INTERNATIONAL: The signing of a memorandum of understanding for Alstom to acquire 100% of Bombardier Transportation from Bombardier Inc and Caisse de Dépôt et Placement du Québec was announced by the companies on February 17.
The transaction is expected to close in the first half of 2021, subject to regulatory approval.
The price would be €5·8bn to €6·2bn, paid via a mix of cash and new Alstom shares. CDPQ would reinvest 100% of its cash proceeds of €1·93bn to €2·08bn plus a further €0·7bn in Alstom.
The acquisition offers ‘a unique opportunity to strengthen our global position on the booming mobility market’, said Alstom Chairman & CEO Henri Poupart-Lafarge. ‘This acquisition will improve our global reach and our ability to respond to the ever-increasing need for sustainable mobility. Bombardier Transportation will bring to Alstom complementary geographical presence and industrial footprint in growing markets, as well as additional technological platforms. It will significantly increase our innovation capabilities to lead smart and green innovation.’

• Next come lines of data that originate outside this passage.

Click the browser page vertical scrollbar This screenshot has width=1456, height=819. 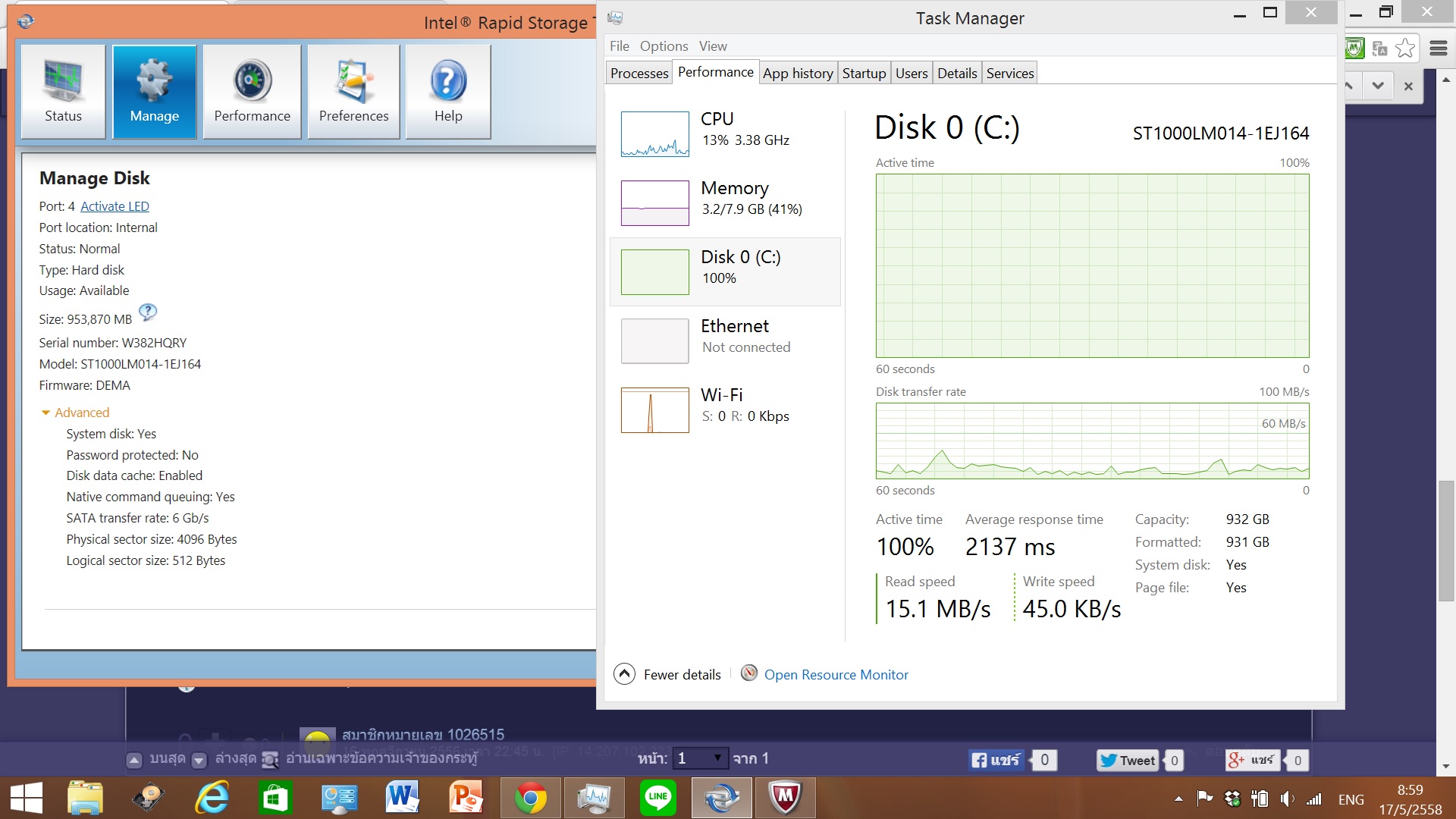click(x=1446, y=541)
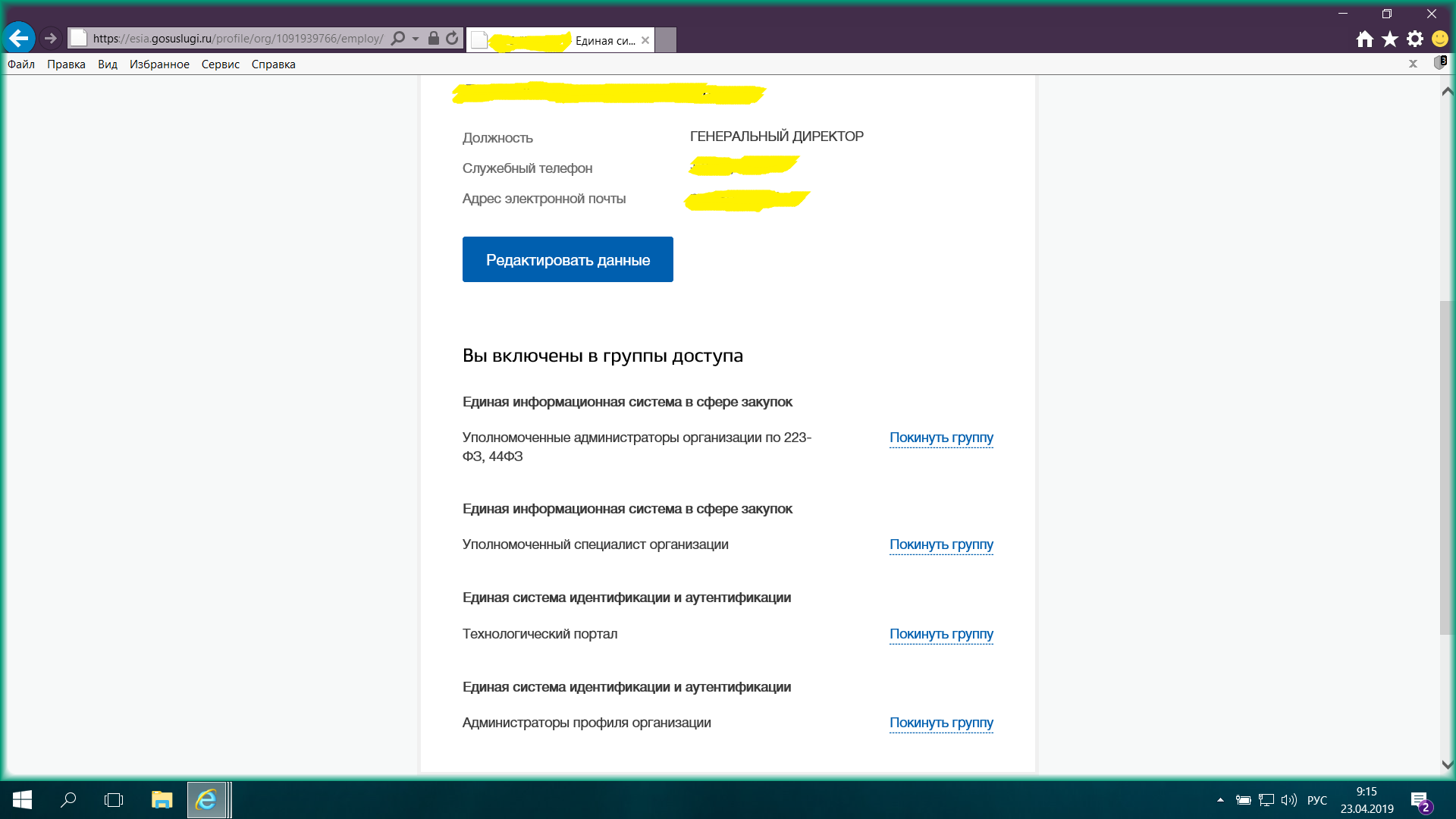Click the page vertical scrollbar thumb
The height and width of the screenshot is (819, 1456).
pyautogui.click(x=1447, y=467)
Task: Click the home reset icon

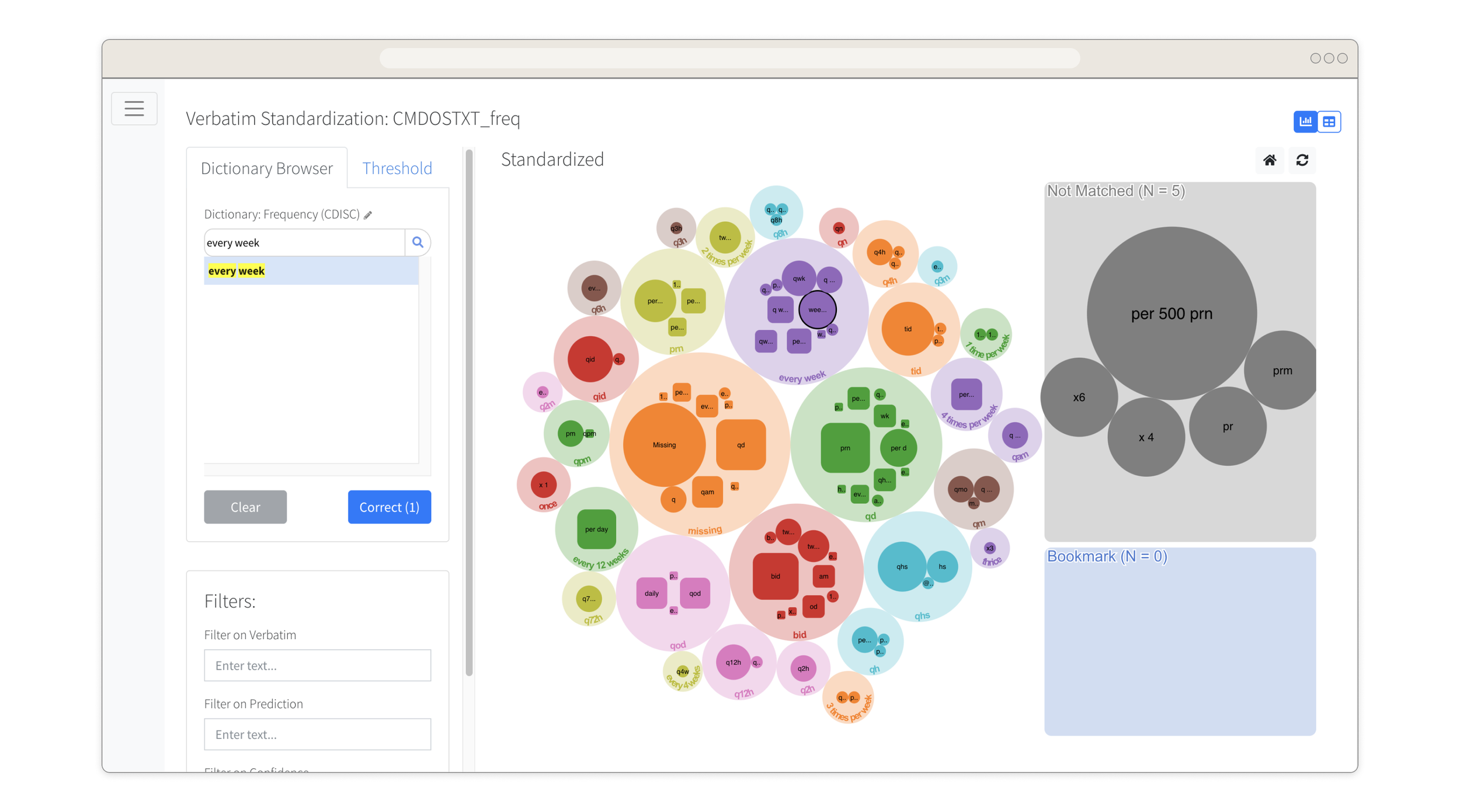Action: tap(1269, 160)
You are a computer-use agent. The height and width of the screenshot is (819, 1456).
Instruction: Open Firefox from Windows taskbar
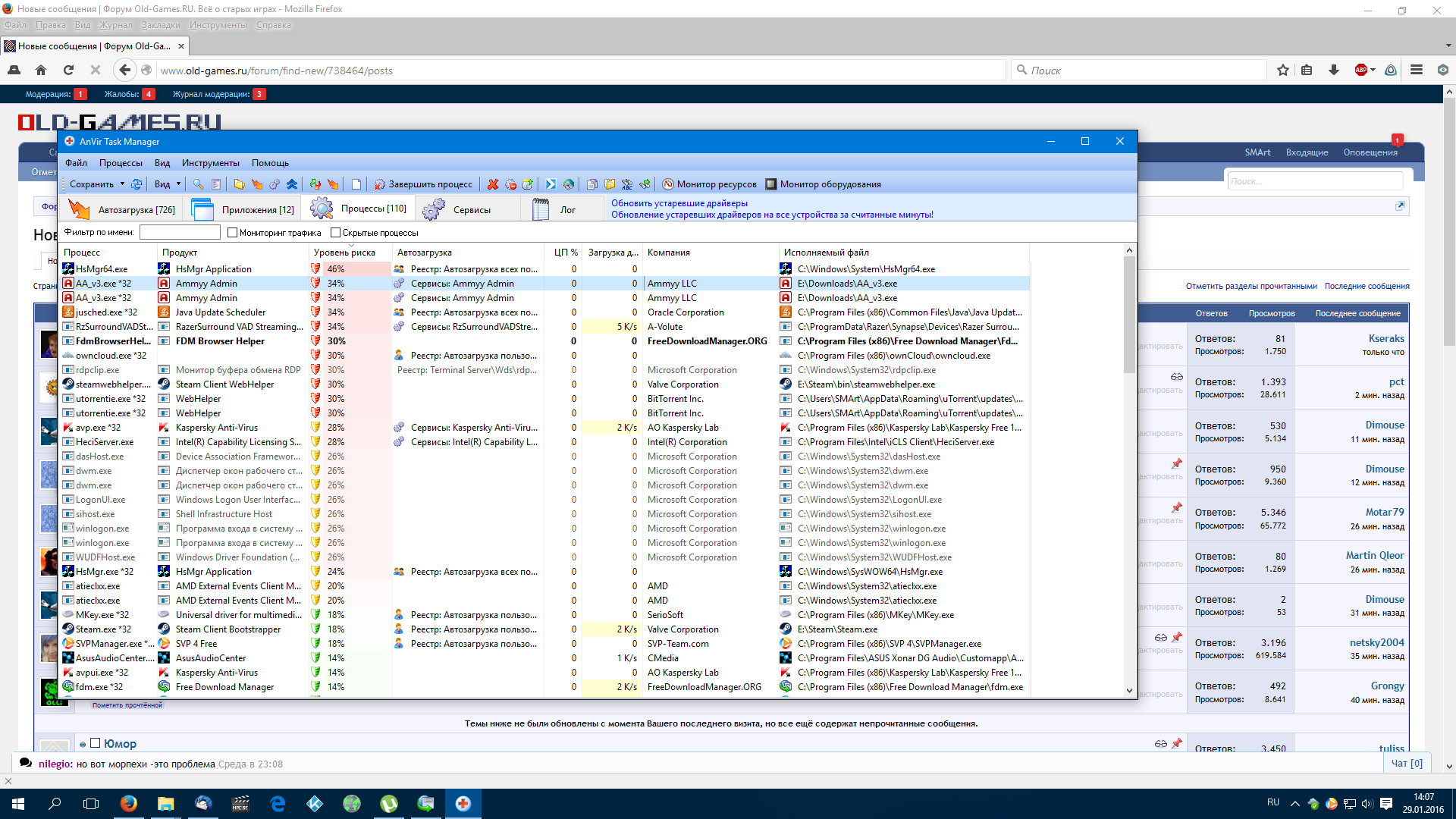click(x=129, y=803)
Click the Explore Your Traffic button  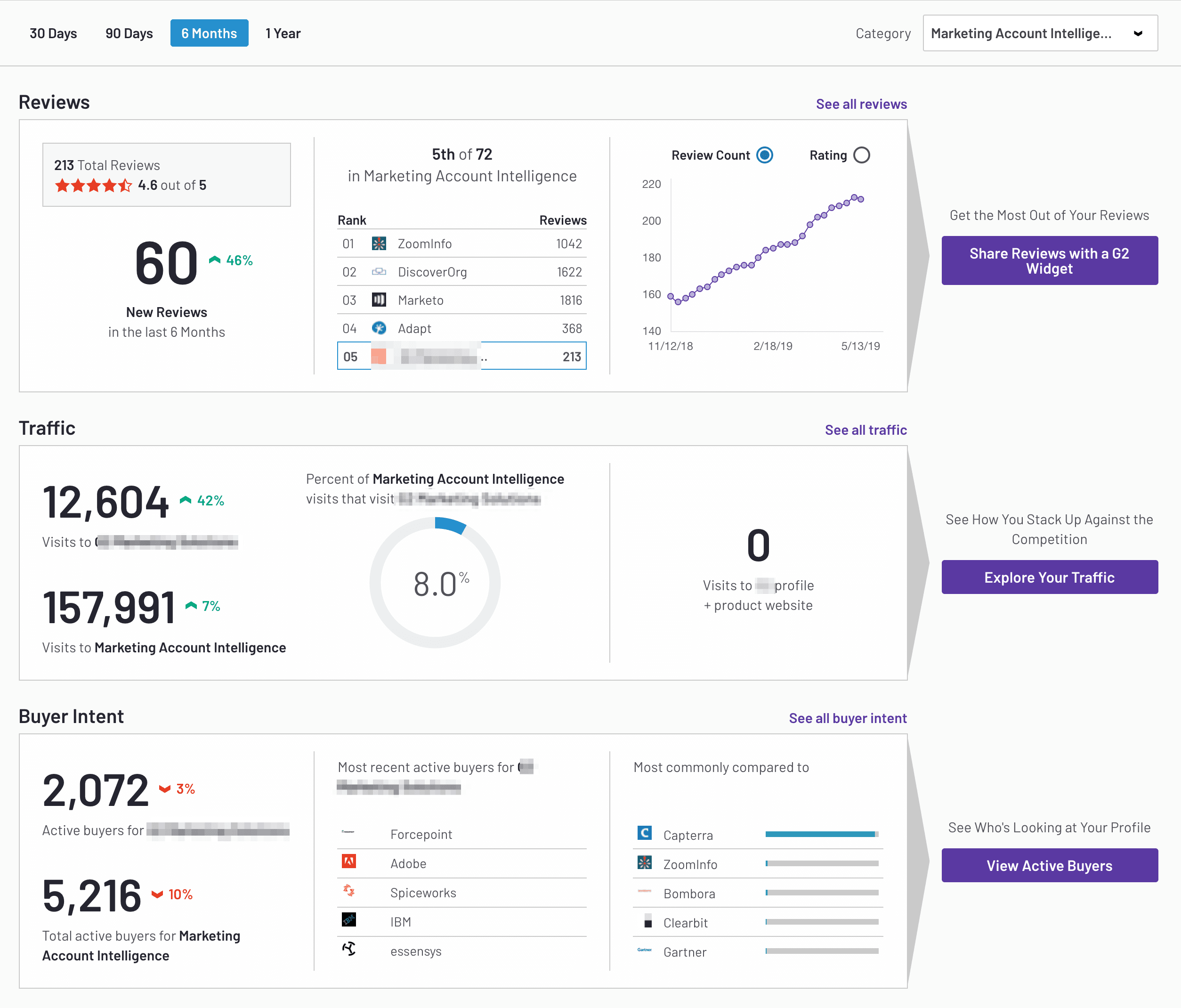coord(1049,577)
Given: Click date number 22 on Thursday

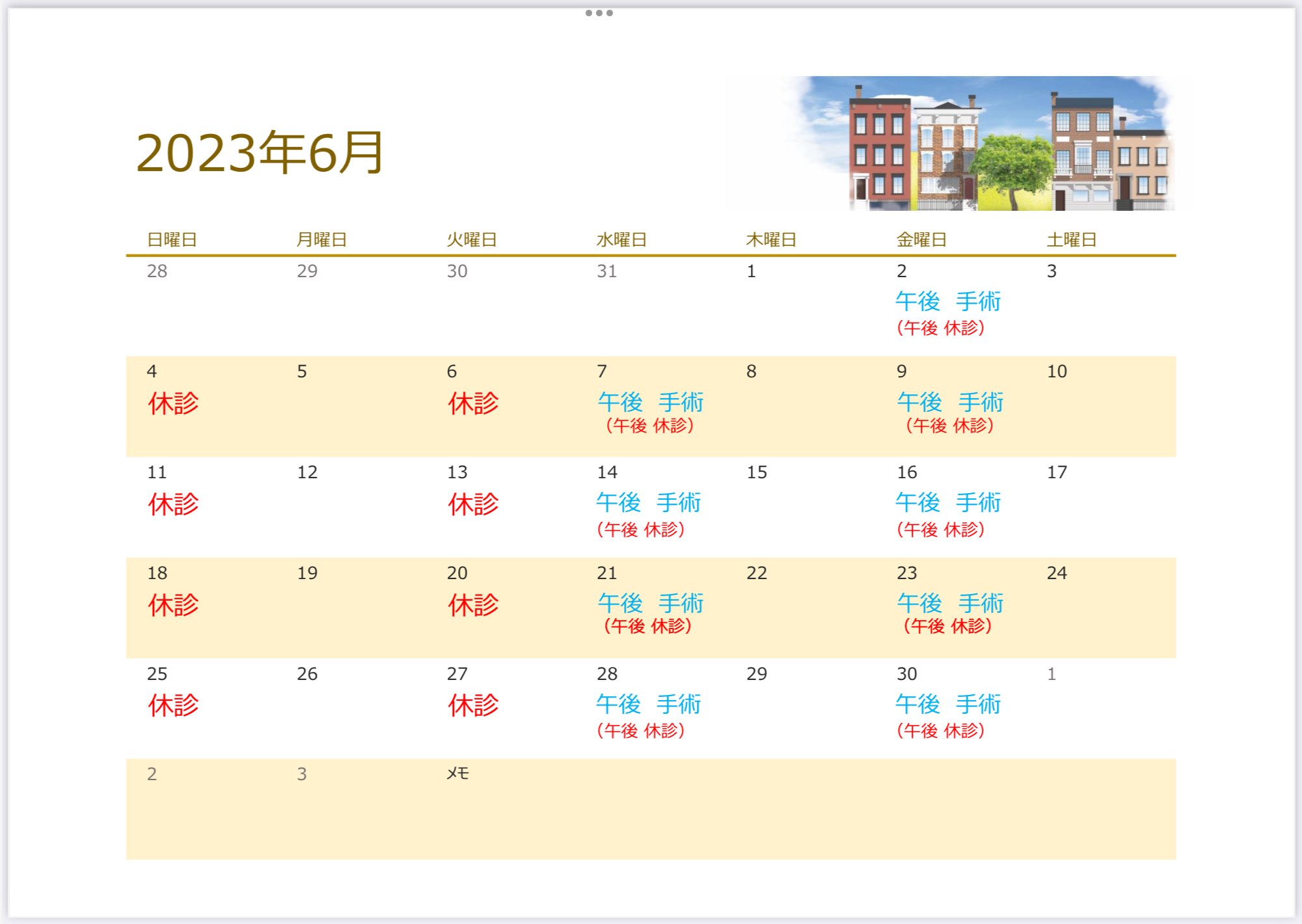Looking at the screenshot, I should click(x=756, y=573).
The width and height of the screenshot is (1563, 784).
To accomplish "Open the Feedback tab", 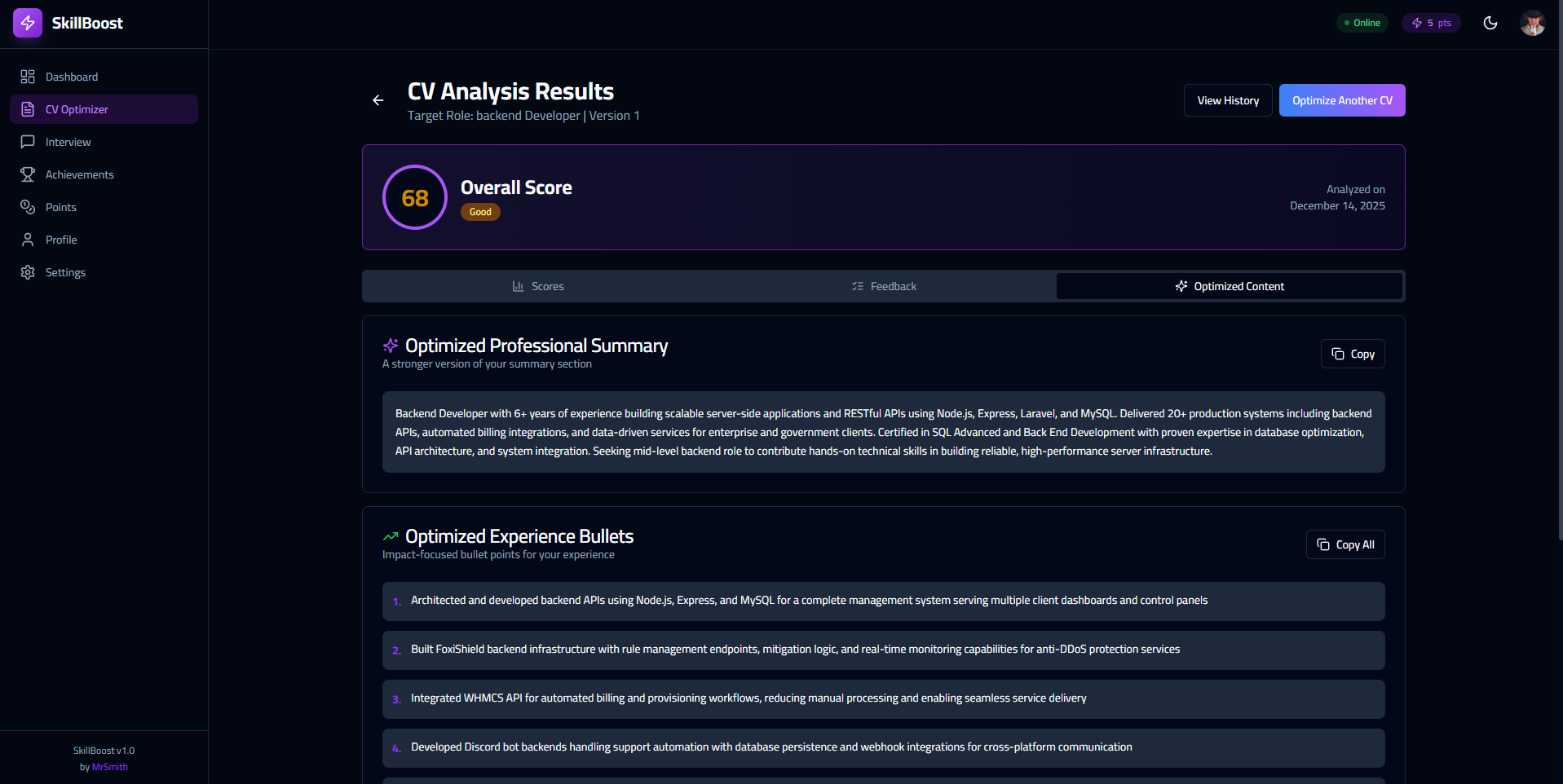I will [x=884, y=285].
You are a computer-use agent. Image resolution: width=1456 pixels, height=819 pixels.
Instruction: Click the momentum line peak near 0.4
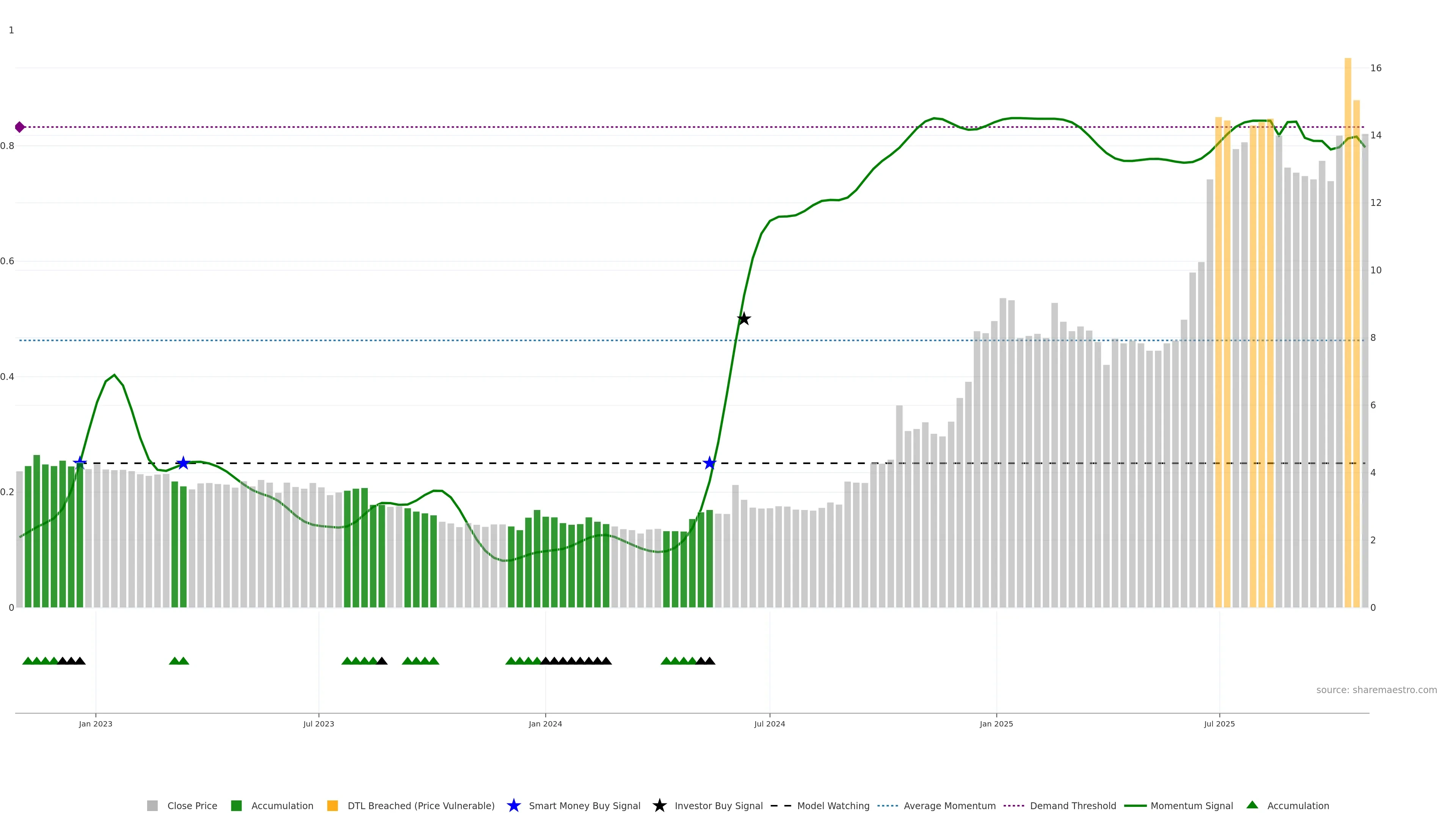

Bombardier Inc President & CEO Alain Bellemare said the sale of the Transportation division would enable the company to focus on its business aircraft activities ‘from a position of strength’, with the divestment following its exit from the commercial aviation market.
Following the transaction, Alstom would have a backlog of around €75bn and revenues around €15·5bn. It would also benefit from significant additional technologies and added R&D resources.
The acquisition of Bombardier Transportation would increase Alstom’s reach in Germany, the UK, North America and China, and provide access to a ‘best cost industrial footprint’ in Eastern Europe, Mexico and China as well as a ‘complementary footprint’ in mature markets such as Germany and the UK
It would expand Alstom’s rolling stock portfolio, particularly in niche sectors such as monorails and peoplemovers, and add significant assets to its services business including access to a large network of maintenance facilities and a large number of trains in service.
Alstom would make Montréal its headquarters for the Americas, and establish a centre of excellence for design, engineering and high-tech R&D activities.
The transaction is expected to be double-digit EPS accretive from year two after closing, thanks to greater efficiency and a more robust operational profile, with ‘tangible and executable synergies’ worth €400m in years four to five.
A focus on operation turnaround and backlog execution based on Alstom’s best practices, financial discipline and track record in profitability step-up would be facilitated by the ‘strong cultural fit and understanding’ between the companies developed during previous joint projects.
’The combination of Bombardier Transportation and Alstom, which is recognised for its capacity to manage and execute projects, strengthens the company’s global leadership in sustainable mobility’, said Charles Emond, President & CEO of CDPQ. ’It’s an investment in a company that is well positioned to harness the growth of a promising sector – which is perfectly aligned with our strategy and will produce attractive returns for our depositors over the long term.’
CDPQ to become long-term shareholder
The acquisition will be paid with a mix of cash and new Alstom shares.
The total equity component of the financing will represent approximately €5bn, of which €2bn will be raised on the market with €2·6bn to €2·8bn to be provided by CDPQ through a reserved capital increase at closing.
CDPQ currently holds 32·5% of Bombardier Transportation, and following the deal would become the largest shareholder of Alstom with approximately 18% of the capital. It will be committed to a 21-month lock-up from closing and a 22% standstill. It will appoint two board representatives and one observer.
An extraordinary general meeting voting on the reserved capital increases and the rights issue should take place no later than October 31 2020.
Existing Alstom shareholders will be offered the possibility to participate in the financing of the acquisition through a rights issue, subject to EGM approval. Alstom shareholder Bouygues is fully supportive of the transaction, and would remain an important shareholder with a stake of around 10%.
Bombardier inc would receive net proceeds of US$4·2bn to US$4·5bn, including US$550m of Alstom shares for a fixed subscription price of €47·50 with a three-month lock-up.
Rothschild & Co and Société Générale are acting as financial advisers to Alstom. Société Générale, Crédit Agricole Corporate & Investment Bank and HSBC as underwriters for bridge and revolving facilities, with Société Générale also acting as structuring and co-ordinating bank. Cleary Gottlieb Steen & Hamilton is acting as lead legal adviser.
Bombardier has retained Citigroup Global Markets Inc and UBS Investment Bank as its financial advisers and Norton Rose Fulbright as its lead legal adviser, with Jones Day advising on antitrust and competition matters outside Canada. National Bank Financial and Rockefeller Capital Management are acting as financial advisers to Bombardier’s board.
HSBC acted as financial adviser to CDPQ, and McCarthy Tétrault LLP and Freshfields Bruckhaus Deringer LLP acted as legal advisers.